**Instructions for the task**:
Please repeat, precisely as written, only the lines from the one containing "Given: Click the" through the last line of the records below, pictures omitted.
[[ Provided information, beginning ]]
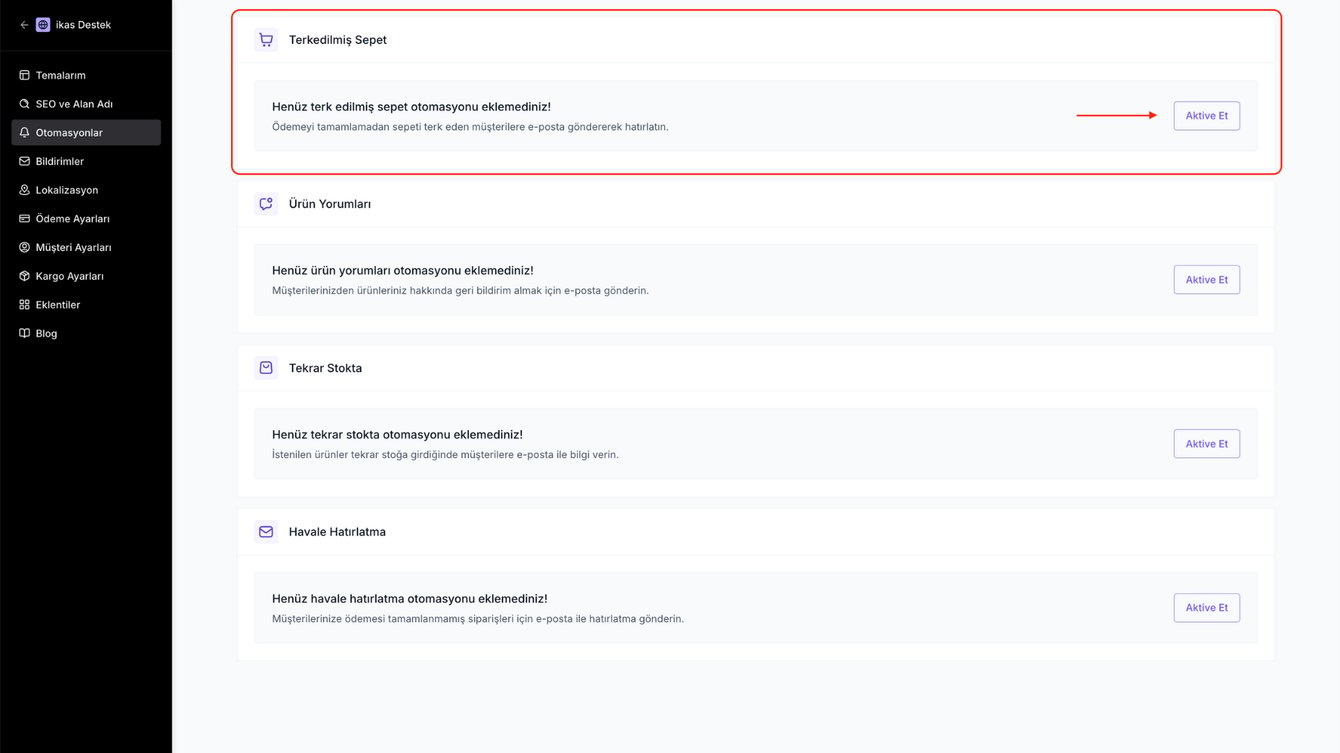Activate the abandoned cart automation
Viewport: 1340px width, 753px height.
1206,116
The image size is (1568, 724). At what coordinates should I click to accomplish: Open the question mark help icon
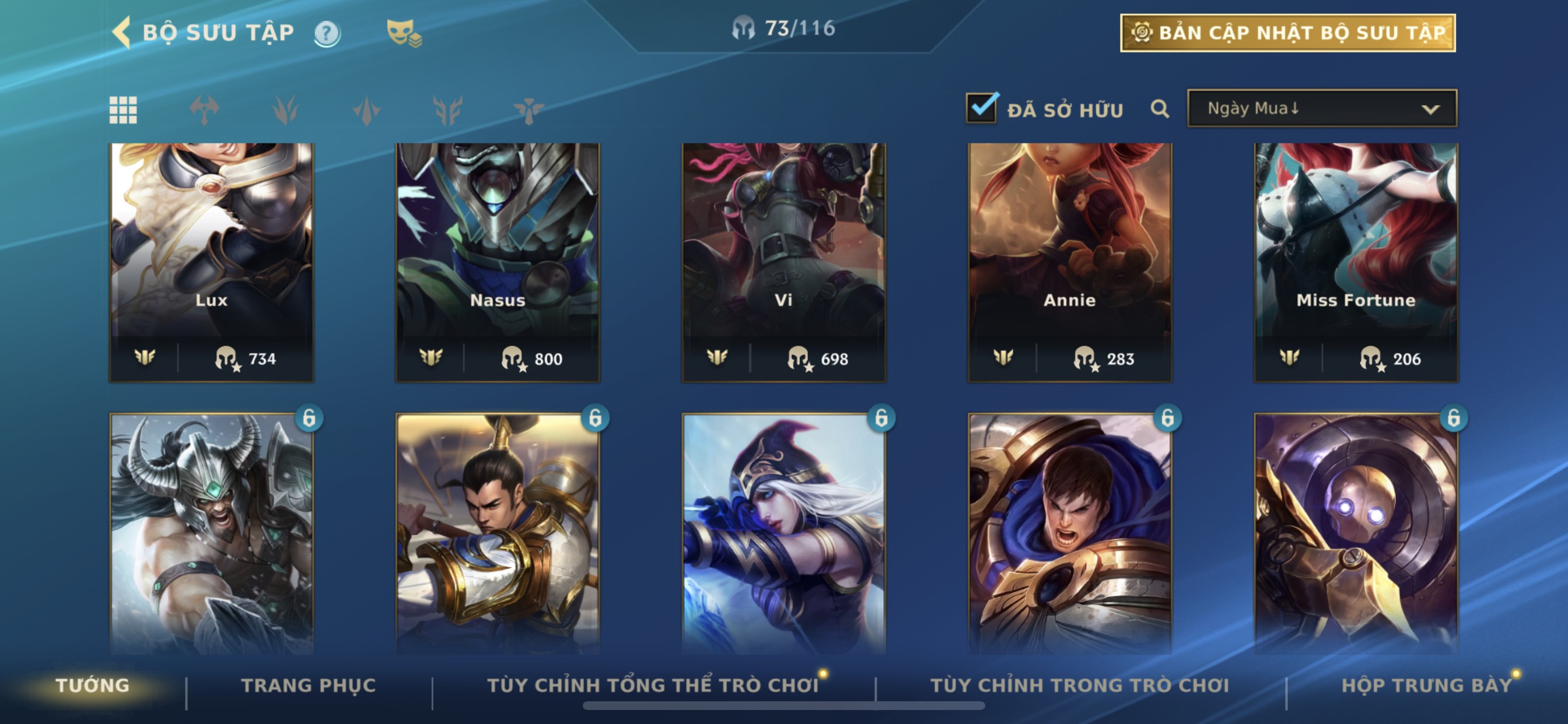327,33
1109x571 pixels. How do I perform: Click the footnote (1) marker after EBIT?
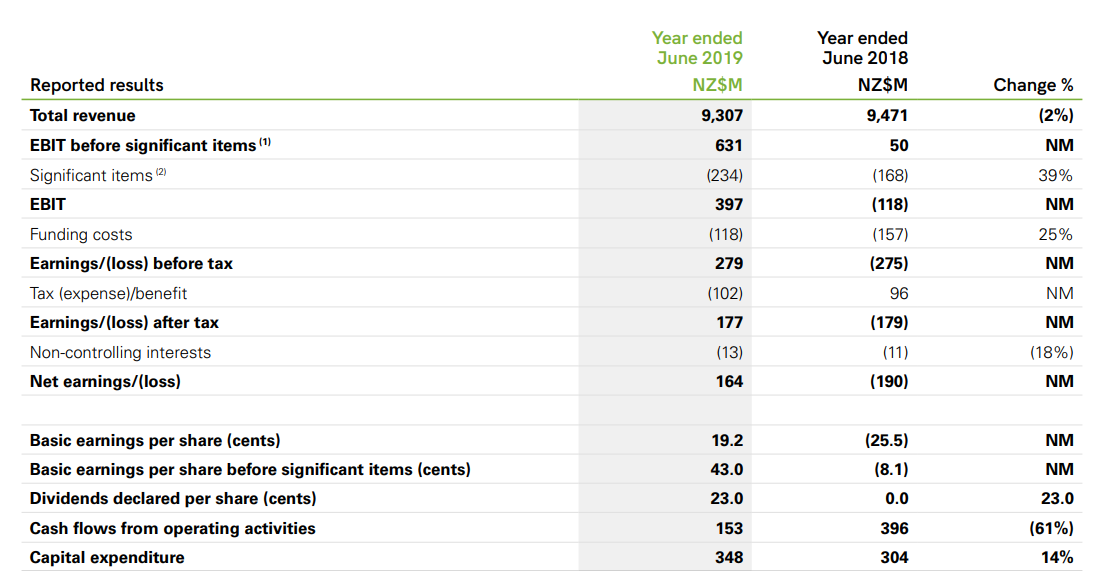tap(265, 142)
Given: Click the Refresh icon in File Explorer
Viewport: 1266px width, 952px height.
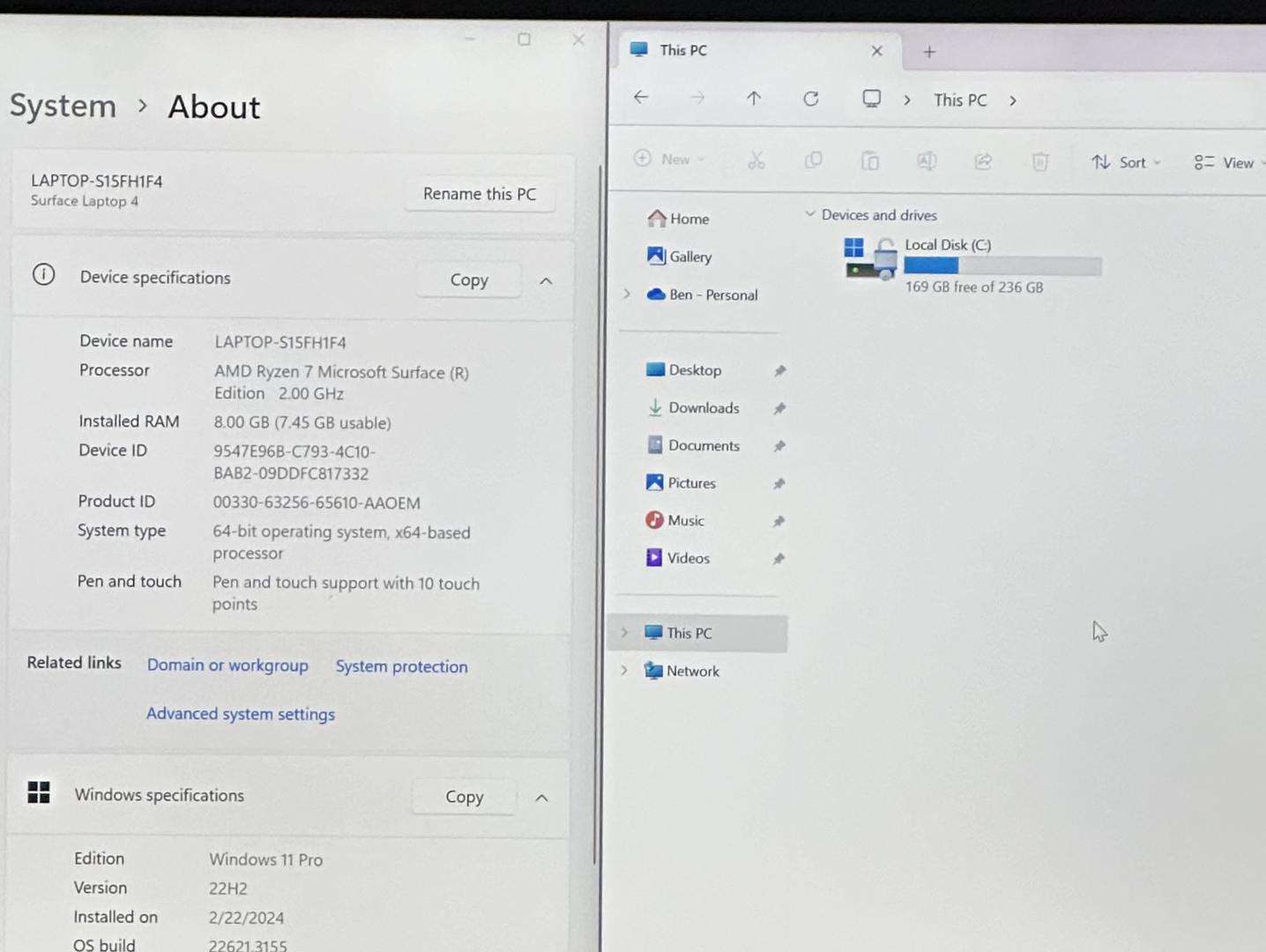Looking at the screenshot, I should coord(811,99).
[[ Provided information, end ]]
**Result of the exercise**:
Given: Click the Refresh icon in File Explorer
Viewport: 1266px width, 952px height.
Looking at the screenshot, I should coord(811,99).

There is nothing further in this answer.